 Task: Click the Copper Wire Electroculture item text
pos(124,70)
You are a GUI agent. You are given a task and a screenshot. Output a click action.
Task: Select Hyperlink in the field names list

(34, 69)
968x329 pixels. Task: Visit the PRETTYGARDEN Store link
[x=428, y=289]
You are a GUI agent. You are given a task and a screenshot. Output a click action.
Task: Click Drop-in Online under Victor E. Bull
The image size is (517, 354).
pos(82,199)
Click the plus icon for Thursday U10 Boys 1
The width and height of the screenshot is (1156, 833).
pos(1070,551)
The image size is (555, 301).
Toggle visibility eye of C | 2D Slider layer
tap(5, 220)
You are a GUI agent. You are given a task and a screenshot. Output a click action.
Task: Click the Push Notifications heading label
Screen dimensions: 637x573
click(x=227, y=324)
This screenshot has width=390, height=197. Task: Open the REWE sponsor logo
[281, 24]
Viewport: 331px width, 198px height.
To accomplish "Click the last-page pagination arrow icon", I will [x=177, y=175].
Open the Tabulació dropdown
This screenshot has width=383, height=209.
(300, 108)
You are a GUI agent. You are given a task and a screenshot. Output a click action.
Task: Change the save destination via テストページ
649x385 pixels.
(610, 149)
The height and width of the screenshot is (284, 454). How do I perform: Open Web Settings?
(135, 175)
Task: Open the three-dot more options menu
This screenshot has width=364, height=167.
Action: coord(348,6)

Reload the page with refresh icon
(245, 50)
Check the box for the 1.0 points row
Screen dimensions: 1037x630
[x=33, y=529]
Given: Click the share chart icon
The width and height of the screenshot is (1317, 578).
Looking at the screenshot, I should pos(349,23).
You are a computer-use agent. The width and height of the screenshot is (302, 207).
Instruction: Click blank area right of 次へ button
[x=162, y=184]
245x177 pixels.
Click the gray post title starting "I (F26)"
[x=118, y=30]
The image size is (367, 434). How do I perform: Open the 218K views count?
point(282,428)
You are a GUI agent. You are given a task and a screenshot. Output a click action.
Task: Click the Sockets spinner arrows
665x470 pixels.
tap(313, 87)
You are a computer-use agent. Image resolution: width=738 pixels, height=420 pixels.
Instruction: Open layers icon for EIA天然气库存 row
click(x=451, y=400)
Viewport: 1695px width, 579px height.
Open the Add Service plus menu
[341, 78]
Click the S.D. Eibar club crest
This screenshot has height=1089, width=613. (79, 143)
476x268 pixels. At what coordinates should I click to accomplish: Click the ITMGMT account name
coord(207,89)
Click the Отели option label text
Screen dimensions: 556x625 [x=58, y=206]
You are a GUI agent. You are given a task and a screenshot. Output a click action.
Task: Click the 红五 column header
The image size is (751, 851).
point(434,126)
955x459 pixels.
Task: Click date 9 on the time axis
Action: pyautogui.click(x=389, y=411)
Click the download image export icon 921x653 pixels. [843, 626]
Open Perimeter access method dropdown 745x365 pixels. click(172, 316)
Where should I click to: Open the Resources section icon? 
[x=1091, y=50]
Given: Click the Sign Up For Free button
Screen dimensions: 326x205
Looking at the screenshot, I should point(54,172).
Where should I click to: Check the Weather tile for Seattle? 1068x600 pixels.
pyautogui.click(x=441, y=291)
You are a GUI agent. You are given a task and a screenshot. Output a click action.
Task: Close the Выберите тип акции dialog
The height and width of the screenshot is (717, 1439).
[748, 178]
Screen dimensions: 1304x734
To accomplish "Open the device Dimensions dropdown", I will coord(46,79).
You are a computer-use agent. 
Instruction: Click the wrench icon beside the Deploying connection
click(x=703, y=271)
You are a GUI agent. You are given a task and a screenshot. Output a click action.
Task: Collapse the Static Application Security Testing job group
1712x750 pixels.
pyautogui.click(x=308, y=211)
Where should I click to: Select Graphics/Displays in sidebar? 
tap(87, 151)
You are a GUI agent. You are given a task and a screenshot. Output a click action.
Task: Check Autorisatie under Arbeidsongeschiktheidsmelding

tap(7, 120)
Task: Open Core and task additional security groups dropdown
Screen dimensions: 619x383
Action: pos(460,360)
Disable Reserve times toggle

--------------------------------

WHAT IS EXPECTED
Rewrite all of the material above with "GUI agent" changed to "screen assistant" wherever it occurs, leaving everything else as it is.

FULL RESPONSE
 Task: Click the Copper Wire Electroculture item text
pos(124,70)
You are a screen assistant. You are given a task and a screenshot. Output a click action.
Task: Select Hyperlink in the field names list

(34, 69)
968x329 pixels. Task: Visit the PRETTYGARDEN Store link
[x=428, y=289]
You are a screen assistant. You are given a task and a screenshot. Output a click action.
Task: Click Drop-in Online under Victor E. Bull
The image size is (517, 354).
pos(82,199)
Click the plus icon for Thursday U10 Boys 1
The width and height of the screenshot is (1156, 833).
pos(1070,551)
The image size is (555, 301).
Toggle visibility eye of C | 2D Slider layer
tap(5, 220)
You are a screen assistant. You are given a task and a screenshot. Output a click action.
Task: Click the Push Notifications heading label
Screen dimensions: 637x573
click(x=227, y=324)
This screenshot has width=390, height=197. Task: Open the REWE sponsor logo
[281, 24]
Viewport: 331px width, 198px height.
To accomplish "Click the last-page pagination arrow icon", I will [x=177, y=175].
Open the Tabulació dropdown
This screenshot has width=383, height=209.
(300, 108)
You are a screen assistant. You are given a task and a screenshot. Output a click action.
Task: Change the save destination via テストページ
649x385 pixels.
(610, 149)
The height and width of the screenshot is (284, 454). How do I perform: Open Web Settings?
(135, 175)
Task: Open the three-dot more options menu
This screenshot has width=364, height=167.
Action: coord(348,6)

Reload the page with refresh icon
(245, 50)
Check the box for the 1.0 points row
Screen dimensions: 1037x630
[x=33, y=529]
Given: Click the share chart icon
The width and height of the screenshot is (1317, 578).
Looking at the screenshot, I should pos(349,23).
You are a computer-use agent. The width and height of the screenshot is (302, 207).
Instruction: Click blank area right of 次へ button
[x=162, y=184]
245x177 pixels.
Click the gray post title starting "I (F26)"
[x=118, y=30]
The image size is (367, 434). How do I perform: Open the 218K views count?
point(282,428)
You are a screen assistant. You are given a task and a screenshot. Output a click action.
Task: Click the Sockets spinner arrows
665x470 pixels.
tap(313, 87)
You are a computer-use agent. Image resolution: width=738 pixels, height=420 pixels.
Instruction: Open layers icon for EIA天然气库存 row
click(x=451, y=400)
Viewport: 1695px width, 579px height.
Open the Add Service plus menu
[341, 78]
Click the S.D. Eibar club crest
This screenshot has height=1089, width=613. (79, 143)
476x268 pixels. At what coordinates should I click to accomplish: Click the ITMGMT account name
coord(207,89)
Click the Отели option label text
Screen dimensions: 556x625 [x=58, y=206]
You are a screen assistant. You are given a task and a screenshot. Output a click action.
Task: Click the 红五 column header
The image size is (751, 851).
point(434,126)
955x459 pixels.
Task: Click date 9 on the time axis
Action: pyautogui.click(x=389, y=411)
Click the download image export icon 921x653 pixels. [843, 626]
Open Perimeter access method dropdown 745x365 pixels. click(172, 316)
Where should I click to: Open the Resources section icon? 
[x=1091, y=50]
Given: Click the Sign Up For Free button
Screen dimensions: 326x205
Looking at the screenshot, I should point(54,172).
Where should I click to: Check the Weather tile for Seattle? 1068x600 pixels.
pyautogui.click(x=441, y=291)
You are a screen assistant. You are given a task and a screenshot. Output a click action.
Task: Close the Выберите тип акции dialog
The height and width of the screenshot is (717, 1439).
[748, 178]
Screen dimensions: 1304x734
To accomplish "Open the device Dimensions dropdown", I will coord(46,79).
You are a computer-use agent. 
Instruction: Click the wrench icon beside the Deploying connection
click(x=703, y=271)
You are a screen assistant. You are given a task and a screenshot. Output a click action.
Task: Collapse the Static Application Security Testing job group
1712x750 pixels.
pyautogui.click(x=308, y=211)
Where should I click to: Select Graphics/Displays in sidebar? 
tap(87, 151)
You are a screen assistant. You are given a task and a screenshot. Output a click action.
Task: Check Autorisatie under Arbeidsongeschiktheidsmelding

tap(7, 120)
Task: Open Core and task additional security groups dropdown
Screen dimensions: 619x383
Action: pos(460,360)
Disable Reserve times toggle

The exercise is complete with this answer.